## BRIEF:
From the data below, return only the lines from the one with "Given: Open the Add New submenu link" through the one with "Given: Open the hamburger menu", exact and inclusive, with pictures left out.

## DATASET EXCERPTS:
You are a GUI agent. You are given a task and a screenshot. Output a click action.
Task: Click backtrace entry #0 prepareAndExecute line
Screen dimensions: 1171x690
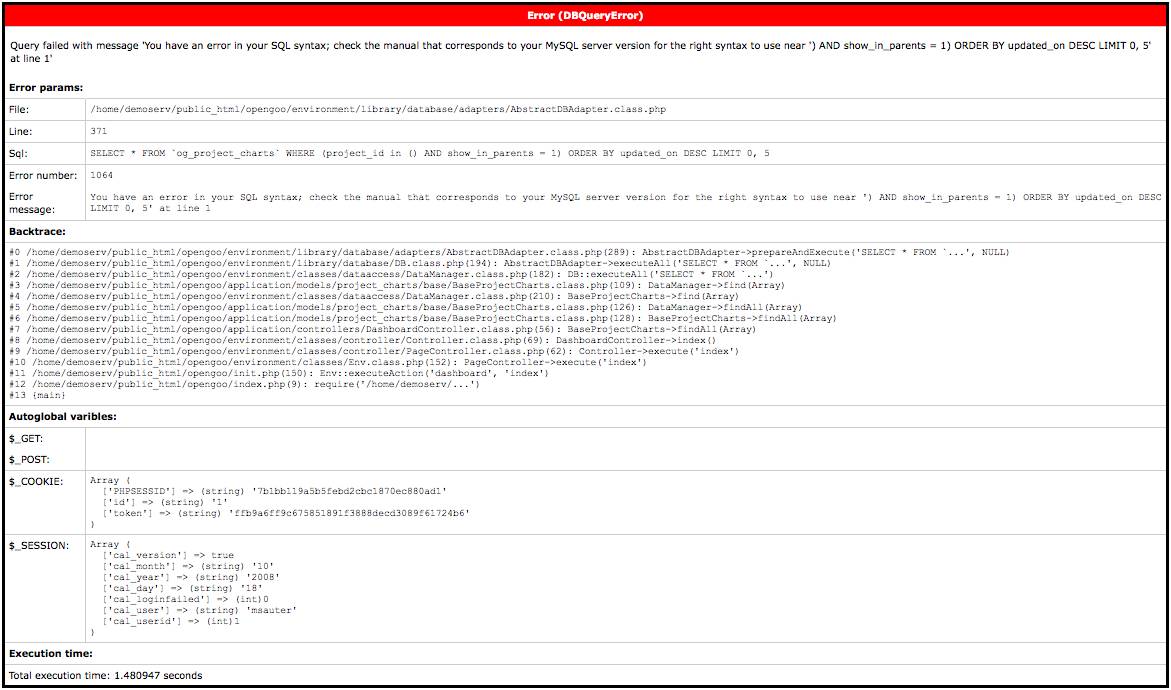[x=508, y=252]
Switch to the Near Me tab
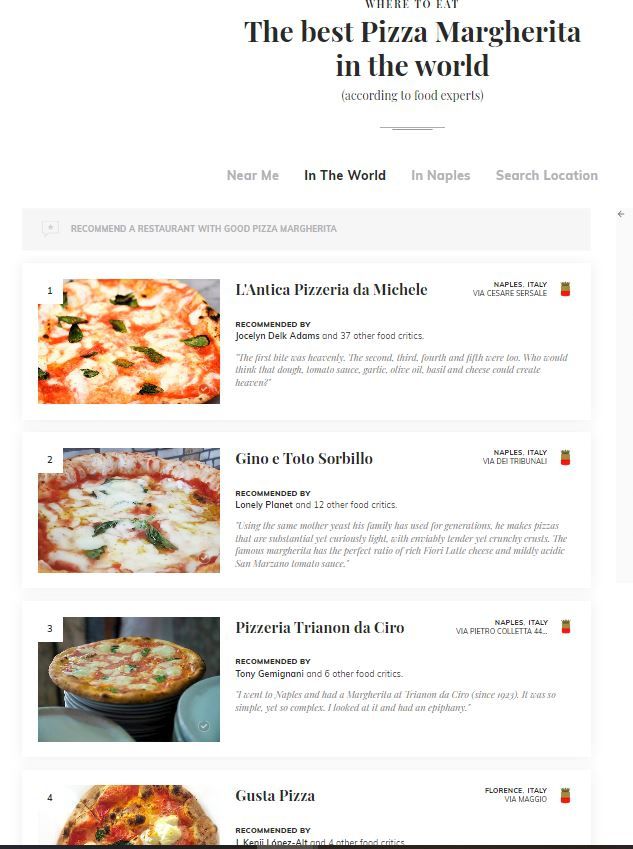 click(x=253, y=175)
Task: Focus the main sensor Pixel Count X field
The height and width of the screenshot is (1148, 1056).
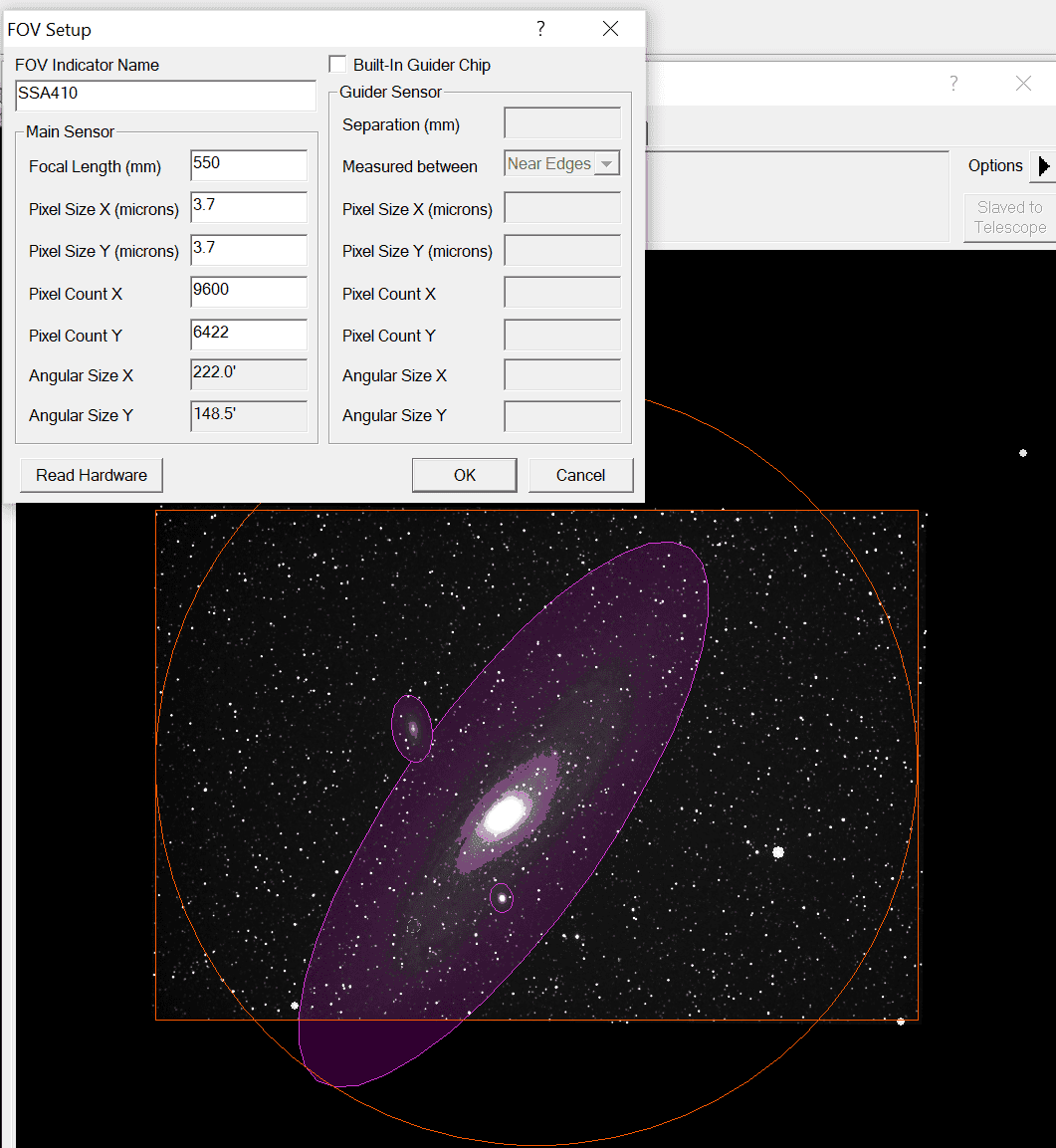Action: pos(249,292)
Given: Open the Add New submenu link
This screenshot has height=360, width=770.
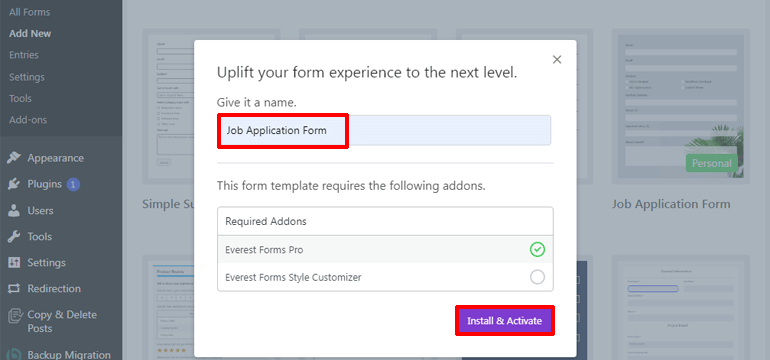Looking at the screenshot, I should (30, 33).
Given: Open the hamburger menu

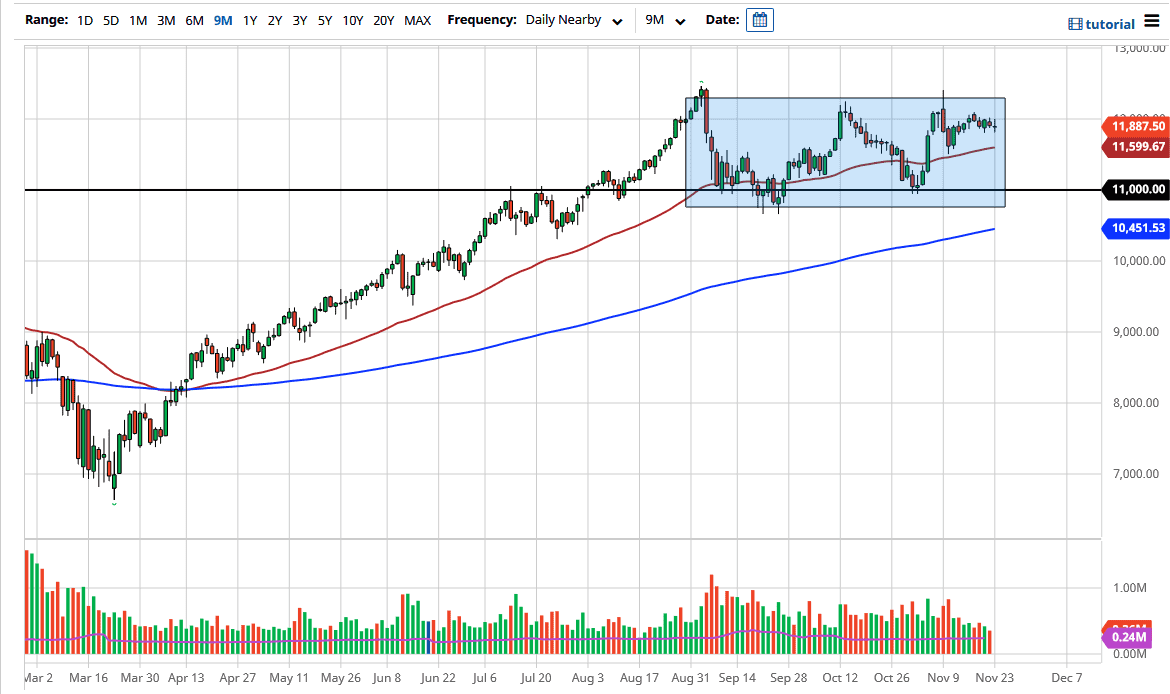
---
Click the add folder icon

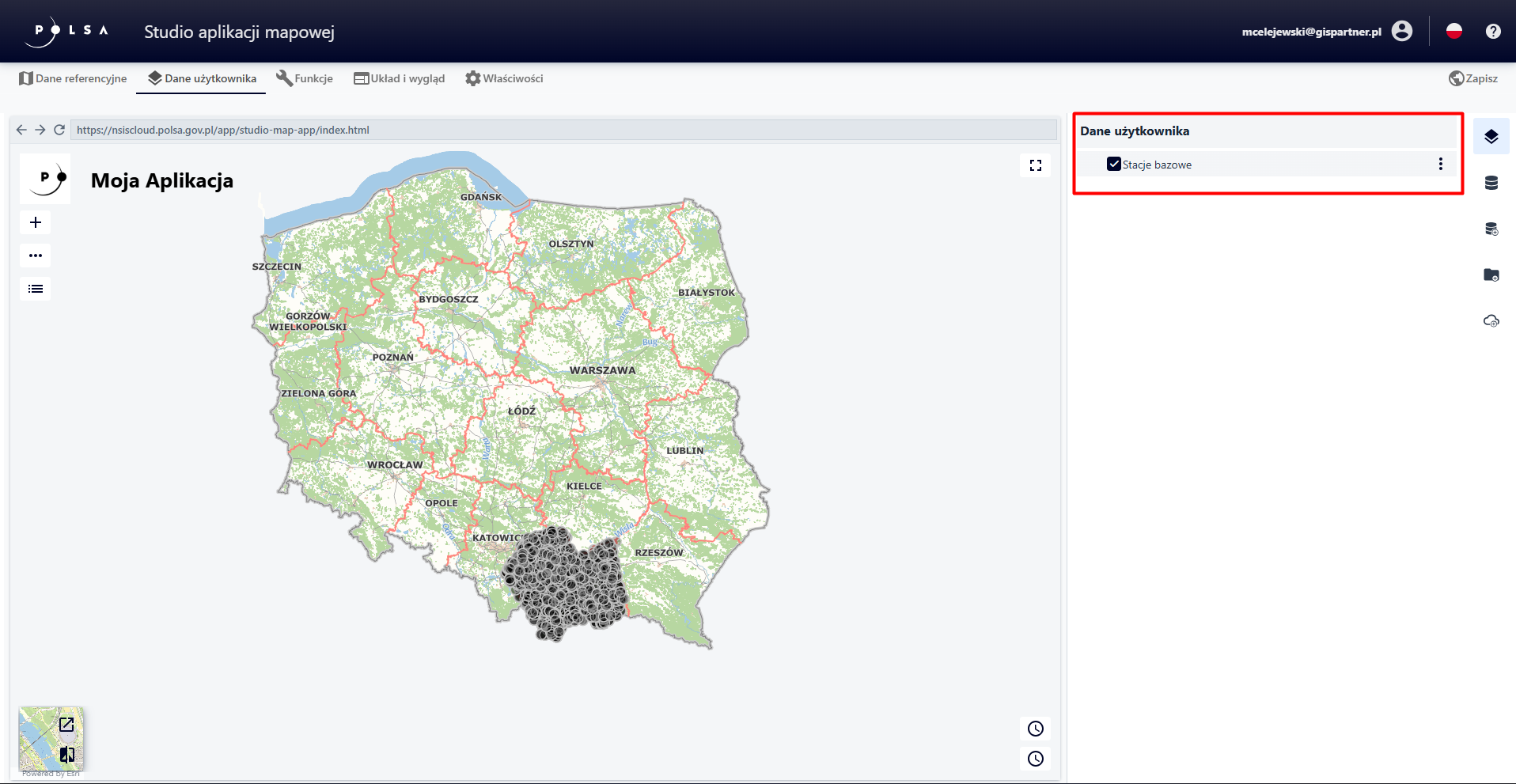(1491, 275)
==
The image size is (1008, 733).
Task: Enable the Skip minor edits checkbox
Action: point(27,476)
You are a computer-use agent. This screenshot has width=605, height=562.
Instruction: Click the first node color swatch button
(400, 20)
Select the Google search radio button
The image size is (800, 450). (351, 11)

## RESPONSE TO THE EXERCISE:
Given: Open the Add New submenu link
This screenshot has height=360, width=770.
Looking at the screenshot, I should (30, 33).
Given: Open the hamburger menu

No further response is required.